Unable to put his expertise to good use, Anberber also faces an identity crisis arising from his “displacement between the village and the modern world,” said Gerima, who won a lifetime achievement award at the Washington Independent Film Festival in 2003.

“Contemporary reality continues to interfere, with silent violence as well as obvious violence,” he added.

A central challenge was harnessing the wealth inherited from generations of oral tradition, Gerima said, calling handed-down stories “our monuments.”

“My grandmother told stories around the fire. My father was a playwright. How do you reconcile that tradition with filmmaking? How is the form culminating my personal identity?” he asked.

“Teza” is one of two African films in the selection of 21 vying for the coveted Golden Lion here, along with “Gabbla” by Algeria’s Tariq Teguia, set in the north African country as it emerged from its civil war of the 1990s.

Also Tuesday, Russian director Aleksei German jr. presented “Paper Soldier,” a recreation of the Soviet effort to put the first man in space in 1961 — Yuri Gagarin — centring on the cosmonaut squad’s chief doctor.

Set mainly in desolate Kazakhstan but far from the high-tech control centre and launchpad, the film shows behind-the-scenes hardships and follies, becoming a parable of Soviet nationalism while unmasking a yearning for a grander past.

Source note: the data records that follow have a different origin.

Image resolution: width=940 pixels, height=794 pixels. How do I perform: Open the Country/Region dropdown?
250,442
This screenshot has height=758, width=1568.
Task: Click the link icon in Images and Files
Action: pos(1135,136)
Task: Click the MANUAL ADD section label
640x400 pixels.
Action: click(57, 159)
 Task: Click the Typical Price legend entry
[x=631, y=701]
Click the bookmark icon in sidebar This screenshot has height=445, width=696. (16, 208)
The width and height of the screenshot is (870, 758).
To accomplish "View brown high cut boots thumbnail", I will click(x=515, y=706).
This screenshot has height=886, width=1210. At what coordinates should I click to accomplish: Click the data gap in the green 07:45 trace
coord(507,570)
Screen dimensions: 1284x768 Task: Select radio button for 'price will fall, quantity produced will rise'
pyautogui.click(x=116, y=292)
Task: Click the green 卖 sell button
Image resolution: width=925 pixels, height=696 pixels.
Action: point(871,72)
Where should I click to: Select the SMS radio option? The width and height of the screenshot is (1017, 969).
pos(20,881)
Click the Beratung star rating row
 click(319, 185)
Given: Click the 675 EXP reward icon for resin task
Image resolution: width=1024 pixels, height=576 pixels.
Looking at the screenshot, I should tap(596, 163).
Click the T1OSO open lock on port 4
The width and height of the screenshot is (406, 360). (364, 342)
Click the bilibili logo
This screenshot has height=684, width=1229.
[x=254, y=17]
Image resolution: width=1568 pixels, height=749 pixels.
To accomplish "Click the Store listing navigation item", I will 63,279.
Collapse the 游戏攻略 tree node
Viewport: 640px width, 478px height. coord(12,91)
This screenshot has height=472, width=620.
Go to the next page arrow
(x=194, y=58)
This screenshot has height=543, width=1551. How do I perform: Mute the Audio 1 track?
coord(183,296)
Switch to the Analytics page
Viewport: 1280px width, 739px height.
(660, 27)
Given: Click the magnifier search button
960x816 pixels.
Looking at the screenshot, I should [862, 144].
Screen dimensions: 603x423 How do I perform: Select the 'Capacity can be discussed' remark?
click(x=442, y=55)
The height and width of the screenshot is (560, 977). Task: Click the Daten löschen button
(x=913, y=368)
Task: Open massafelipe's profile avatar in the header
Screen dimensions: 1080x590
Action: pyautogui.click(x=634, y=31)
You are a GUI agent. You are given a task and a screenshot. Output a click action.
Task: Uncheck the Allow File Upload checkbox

“The movie is about the generation of my parents, their idealism, about how the times have dramatically changed,” said Merab Ninidze, who plays the doctor.

“They had their poetry, books, everything connecting them to the past, a paradise kind of lost,” he said.

A third film on Tuesday, “set in no particular time or place,” according to German director Werner Schroeter, shows “the destruction of a society where utopia is not possible.”

The hero, a doctor and potential political leader played by Pascal Greggory, “wants to be honest in a society where you cannot be honest,” Schroeter said.

The action, full of brutality, is in a city being terrorised by a violent militia, opposed by rival factions.

Gilles Taurand, who wrote the screenplay alongside Schroeter drawing from a novel by Uruguayan author Juan Carlos Onetti, said it was a Kafkaesque search “for the meaning of life.”

After more than half the films in competition have been screened ahead of the prize ceremony on Saturday, two have emerged as front-runners in the Italian press, and they are both Japanese.

They are Takeshi Kitano’s whimsical “Achilles and the Tortoise” and Hayao Miyazaki’s latest animated children’s fantasy “Ponyo on the Cliff by the Sea.”